Retype the stretch of the items from the line containing "This screenshot has" through the end of the items, word for word and with the pictures left out.

▸ **Information provided**:

##########

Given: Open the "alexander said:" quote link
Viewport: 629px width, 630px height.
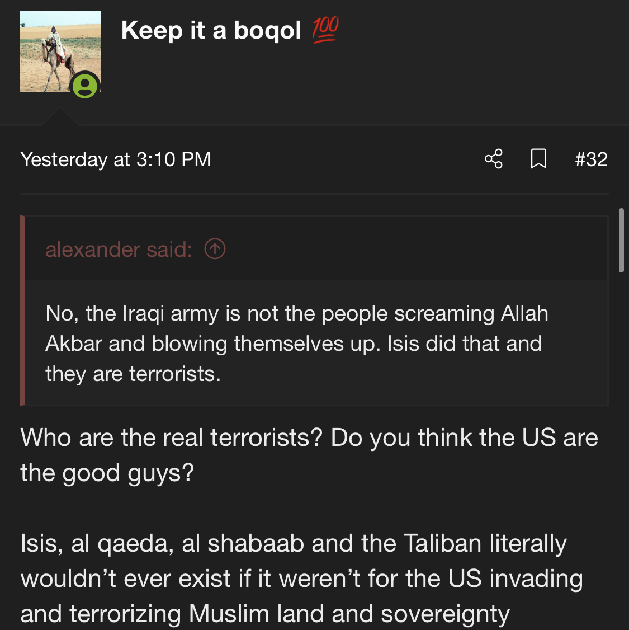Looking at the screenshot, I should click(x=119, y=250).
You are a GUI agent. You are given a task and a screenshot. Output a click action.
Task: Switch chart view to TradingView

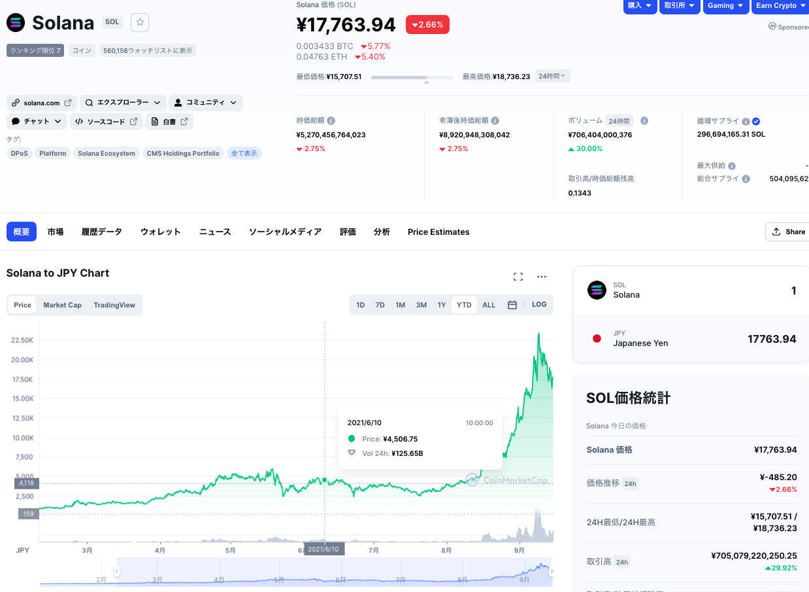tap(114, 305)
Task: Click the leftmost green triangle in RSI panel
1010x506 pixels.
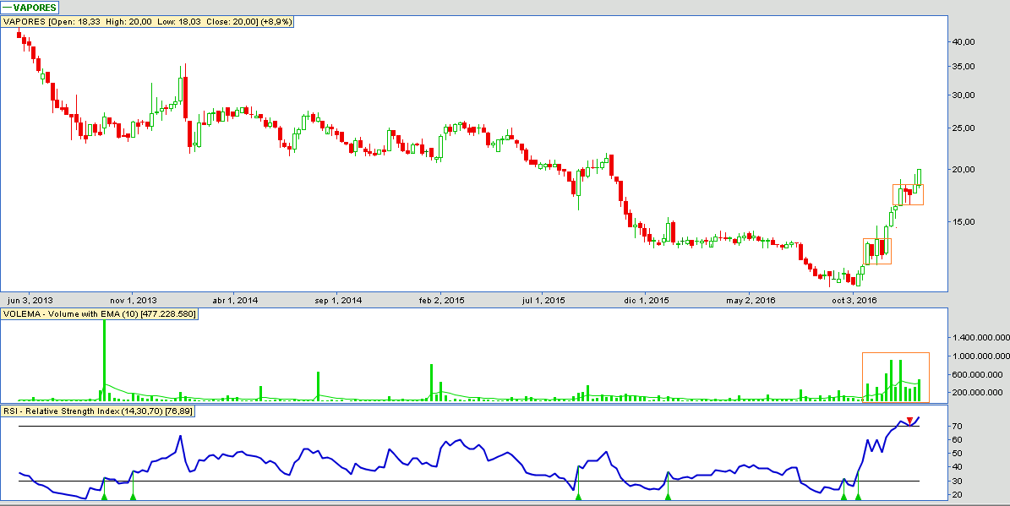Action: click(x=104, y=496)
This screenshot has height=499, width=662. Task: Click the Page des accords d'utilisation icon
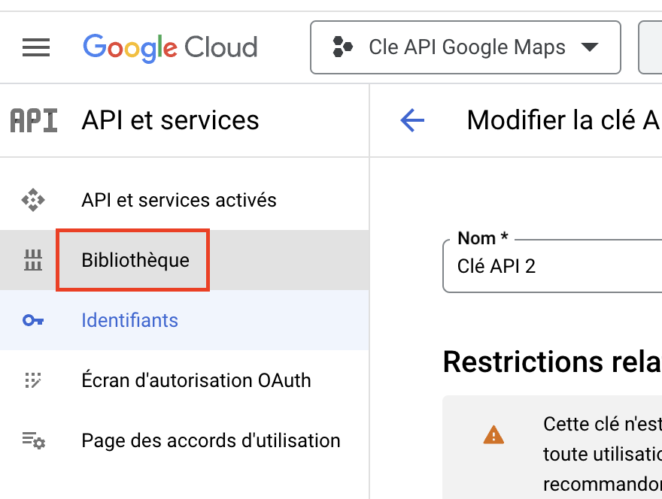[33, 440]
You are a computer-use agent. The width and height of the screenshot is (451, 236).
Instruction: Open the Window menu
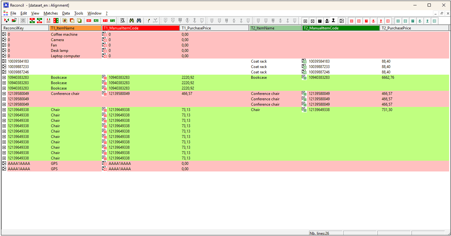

##########

▸ **In response**:
This screenshot has height=499, width=662. Task: Click the Page des accords d'utilisation icon
[33, 440]
You are a computer-use agent. The width and height of the screenshot is (451, 236).
Instruction: Open the Window menu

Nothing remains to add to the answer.